Rating: 1/5
Sherlock Holmes is not James Bond. He is not Jason Bourne, or MacGyver, or John McClane, or or an Inglorious Basterd. I have read just about every single Sherlock Holmes novel and story, I've seen the Basil Rathbone movies, and the excellent BBC show Sherlock. I grew up with Sherlock Holmes, and that is only one reason I hated this movie.
Sherlock Holmes (Robert Downey, Jr.) is back with a newly married Watson (Jude Law) in tow. Holmes still doesn't want to accept Watson's matrimony, and drags him into another wacky case. As it turns out, evil college professor James Moriarty (Jared Harris) wants to incite war between France and Germany and reap the profits. After figuring this out off-screen and rescuing Madam Simza (Noomi Rapace) from Moriarty's assassins, Holmes needs to stop a villain who is always one step ahead.

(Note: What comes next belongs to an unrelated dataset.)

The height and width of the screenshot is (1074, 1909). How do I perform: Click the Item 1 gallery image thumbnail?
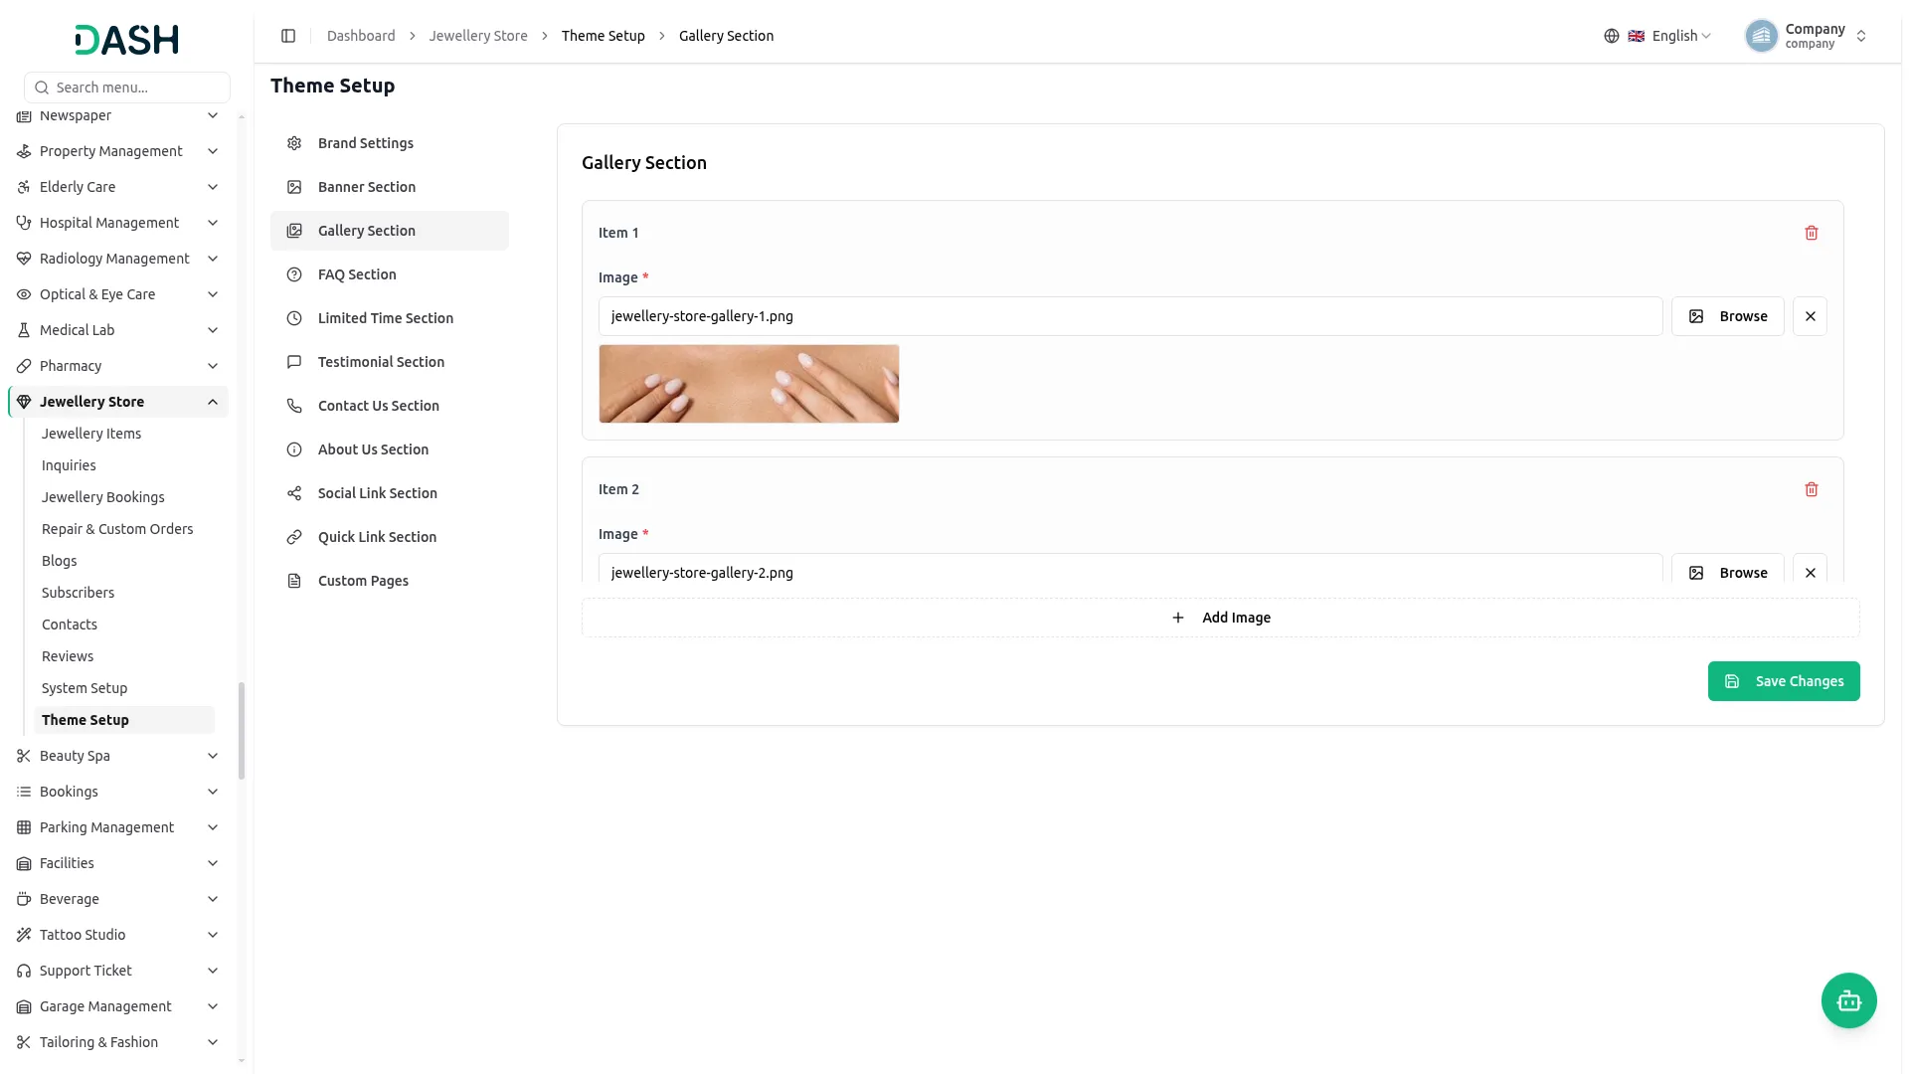[x=749, y=384]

Ok, as much as I like RDJ, giving him a pipe and a British accent does not a Sherlock Holmes make. Neither does having him use big words and deduce conclusions from ridiculous and impossible evidence. Neither does having him play out fights in his head so we have to watch every stupid victorian kung-fu scene twice. A way to make a Holmes nerd like me happy would be to have a) a plot that actually makes sense, b) pacing and buildup, and c) little things like character development and actual detective work. Also, having Moriarty put a big "M" on everything probably isn't the best idea either.
But no, bad Jess. You're a film critic, don't get weighed down by book nostalgia. Anyways, say what you want about the first movie, at least it made sense. Not a whole lot mind you, but it did. At least it established that Mark Strong had combat training, whereas Moriarty is a "boxing champ" who delivers judo chops and grapples. At least in the last one the amount of henchmen didn't change between shots and there wasn't the stupid fast-slow-fast thing every second. All this combined with schizophrenic direction and editing, I got genuinely dizzy at parts.
Both "Sherlock Holmes" movies are bad examples of Hollywood reboots, but the first actually had Holmes as a detective who stumbles onto something huge, not a wisecracking version of Batman. Seriously, there's no sense of danger (Holmes "dies" around five times), most of the action doesn't have anything to do with anything, and there's this weird undercurrent of homoeroticism. Various parts hint pretty strongly that Holmes is trying to get Watson to marry him instead of his wife. But neither movie is Sherlock Holmes, and this one isn't even a good action movie. Just don't bother.